(Collected data)
☆ ☆ ☆ ☆ ☆ ☆ ☆

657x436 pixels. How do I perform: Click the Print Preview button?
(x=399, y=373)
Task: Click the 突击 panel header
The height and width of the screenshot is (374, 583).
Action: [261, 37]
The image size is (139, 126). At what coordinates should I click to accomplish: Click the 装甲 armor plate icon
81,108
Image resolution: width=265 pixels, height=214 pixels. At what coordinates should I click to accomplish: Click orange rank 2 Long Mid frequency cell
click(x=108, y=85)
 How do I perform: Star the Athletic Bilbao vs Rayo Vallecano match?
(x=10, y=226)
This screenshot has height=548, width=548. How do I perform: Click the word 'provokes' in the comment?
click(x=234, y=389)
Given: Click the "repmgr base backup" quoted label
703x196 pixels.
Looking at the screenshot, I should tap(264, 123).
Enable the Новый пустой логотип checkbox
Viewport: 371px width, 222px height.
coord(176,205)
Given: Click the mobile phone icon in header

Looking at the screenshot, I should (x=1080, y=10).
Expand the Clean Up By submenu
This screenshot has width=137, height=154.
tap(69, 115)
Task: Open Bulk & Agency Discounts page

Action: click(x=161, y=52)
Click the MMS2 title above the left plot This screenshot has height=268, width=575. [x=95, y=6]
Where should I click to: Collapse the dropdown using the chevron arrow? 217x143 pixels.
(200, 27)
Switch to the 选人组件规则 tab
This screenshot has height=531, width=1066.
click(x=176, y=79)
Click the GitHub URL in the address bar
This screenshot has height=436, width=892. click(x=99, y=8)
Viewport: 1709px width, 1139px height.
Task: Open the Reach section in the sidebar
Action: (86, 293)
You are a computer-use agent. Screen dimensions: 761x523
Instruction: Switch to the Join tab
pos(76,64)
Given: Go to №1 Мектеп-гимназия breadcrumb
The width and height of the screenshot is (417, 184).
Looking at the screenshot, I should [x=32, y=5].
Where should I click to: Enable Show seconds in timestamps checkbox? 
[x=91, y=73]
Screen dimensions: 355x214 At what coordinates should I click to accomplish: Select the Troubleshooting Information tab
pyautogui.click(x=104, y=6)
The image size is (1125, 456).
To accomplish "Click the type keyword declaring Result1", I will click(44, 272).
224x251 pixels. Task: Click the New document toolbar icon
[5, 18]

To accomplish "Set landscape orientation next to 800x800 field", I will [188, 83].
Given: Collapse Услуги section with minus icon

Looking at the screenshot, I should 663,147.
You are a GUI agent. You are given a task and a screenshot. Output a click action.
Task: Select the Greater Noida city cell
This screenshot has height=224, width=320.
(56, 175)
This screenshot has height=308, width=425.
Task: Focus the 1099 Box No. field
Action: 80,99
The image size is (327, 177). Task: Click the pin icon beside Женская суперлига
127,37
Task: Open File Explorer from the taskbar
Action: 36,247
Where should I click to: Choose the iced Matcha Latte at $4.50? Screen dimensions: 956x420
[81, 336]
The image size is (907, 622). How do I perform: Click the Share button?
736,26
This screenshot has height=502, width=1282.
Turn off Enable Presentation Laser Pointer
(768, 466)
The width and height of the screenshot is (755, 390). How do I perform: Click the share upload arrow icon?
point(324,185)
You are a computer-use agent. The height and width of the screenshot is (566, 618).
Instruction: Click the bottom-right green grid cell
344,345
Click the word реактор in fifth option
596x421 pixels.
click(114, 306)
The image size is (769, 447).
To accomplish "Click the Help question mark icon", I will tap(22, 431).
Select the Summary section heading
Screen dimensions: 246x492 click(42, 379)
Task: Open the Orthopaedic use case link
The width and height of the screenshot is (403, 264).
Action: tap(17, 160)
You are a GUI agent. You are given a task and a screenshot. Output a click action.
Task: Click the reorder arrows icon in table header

☆ ☆ ☆ ☆ ☆ ☆ ☆

Directions:
Repeat the records above exactly, leaving none out.

Exercise output:
657x436 pixels. How do I perform: Click the Print Preview button?
(x=399, y=373)
Task: Click the 突击 panel header
The height and width of the screenshot is (374, 583).
Action: [261, 37]
The image size is (139, 126). At what coordinates should I click to accomplish: Click the 装甲 armor plate icon
81,108
Image resolution: width=265 pixels, height=214 pixels. At what coordinates should I click to accomplish: Click orange rank 2 Long Mid frequency cell
click(x=108, y=85)
 How do I perform: Star the Athletic Bilbao vs Rayo Vallecano match?
(x=10, y=226)
This screenshot has height=548, width=548. How do I perform: Click the word 'provokes' in the comment?
click(x=234, y=389)
Given: Click the "repmgr base backup" quoted label
703x196 pixels.
Looking at the screenshot, I should tap(264, 123).
Enable the Новый пустой логотип checkbox
Viewport: 371px width, 222px height.
coord(176,205)
Given: Click the mobile phone icon in header

Looking at the screenshot, I should (x=1080, y=10).
Expand the Clean Up By submenu
This screenshot has width=137, height=154.
tap(69, 115)
Task: Open Bulk & Agency Discounts page

Action: click(x=161, y=52)
Click the MMS2 title above the left plot This screenshot has height=268, width=575. [x=95, y=6]
Where should I click to: Collapse the dropdown using the chevron arrow? 217x143 pixels.
(200, 27)
Switch to the 选人组件规则 tab
This screenshot has height=531, width=1066.
click(x=176, y=79)
Click the GitHub URL in the address bar
This screenshot has height=436, width=892. click(x=99, y=8)
Viewport: 1709px width, 1139px height.
Task: Open the Reach section in the sidebar
Action: (86, 293)
You are a computer-use agent. Screen dimensions: 761x523
Instruction: Switch to the Join tab
pos(76,64)
Given: Go to №1 Мектеп-гимназия breadcrumb
The width and height of the screenshot is (417, 184).
Looking at the screenshot, I should [x=32, y=5].
Where should I click to: Enable Show seconds in timestamps checkbox? 
[x=91, y=73]
Screen dimensions: 355x214 At what coordinates should I click to accomplish: Select the Troubleshooting Information tab
pyautogui.click(x=104, y=6)
The image size is (1125, 456).
To accomplish "Click the type keyword declaring Result1", I will click(44, 272).
224x251 pixels. Task: Click the New document toolbar icon
[5, 18]

To accomplish "Set landscape orientation next to 800x800 field", I will [188, 83].
Given: Collapse Услуги section with minus icon

Looking at the screenshot, I should 663,147.
You are a GUI agent. You are given a task and a screenshot. Output a click action.
Task: Select the Greater Noida city cell
This screenshot has height=224, width=320.
(56, 175)
This screenshot has height=308, width=425.
Task: Focus the 1099 Box No. field
Action: 80,99
The image size is (327, 177). Task: Click the pin icon beside Женская суперлига
127,37
Task: Open File Explorer from the taskbar
Action: 36,247
Where should I click to: Choose the iced Matcha Latte at $4.50? Screen dimensions: 956x420
[81, 336]
The image size is (907, 622). How do I perform: Click the Share button?
736,26
This screenshot has height=502, width=1282.
Turn off Enable Presentation Laser Pointer
(768, 466)
The width and height of the screenshot is (755, 390). How do I perform: Click the share upload arrow icon?
point(324,185)
You are a computer-use agent. The height and width of the screenshot is (566, 618).
Instruction: Click the bottom-right green grid cell
344,345
Click the word реактор in fifth option
596x421 pixels.
click(114, 306)
The image size is (769, 447).
To accomplish "Click the Help question mark icon", I will tap(22, 431).
Select the Summary section heading
Screen dimensions: 246x492 click(42, 379)
Task: Open the Orthopaedic use case link
The width and height of the screenshot is (403, 264).
Action: tap(17, 160)
You are a GUI agent. You are given a task and a screenshot. Output a click action.
Task: Click the reorder arrows icon in table header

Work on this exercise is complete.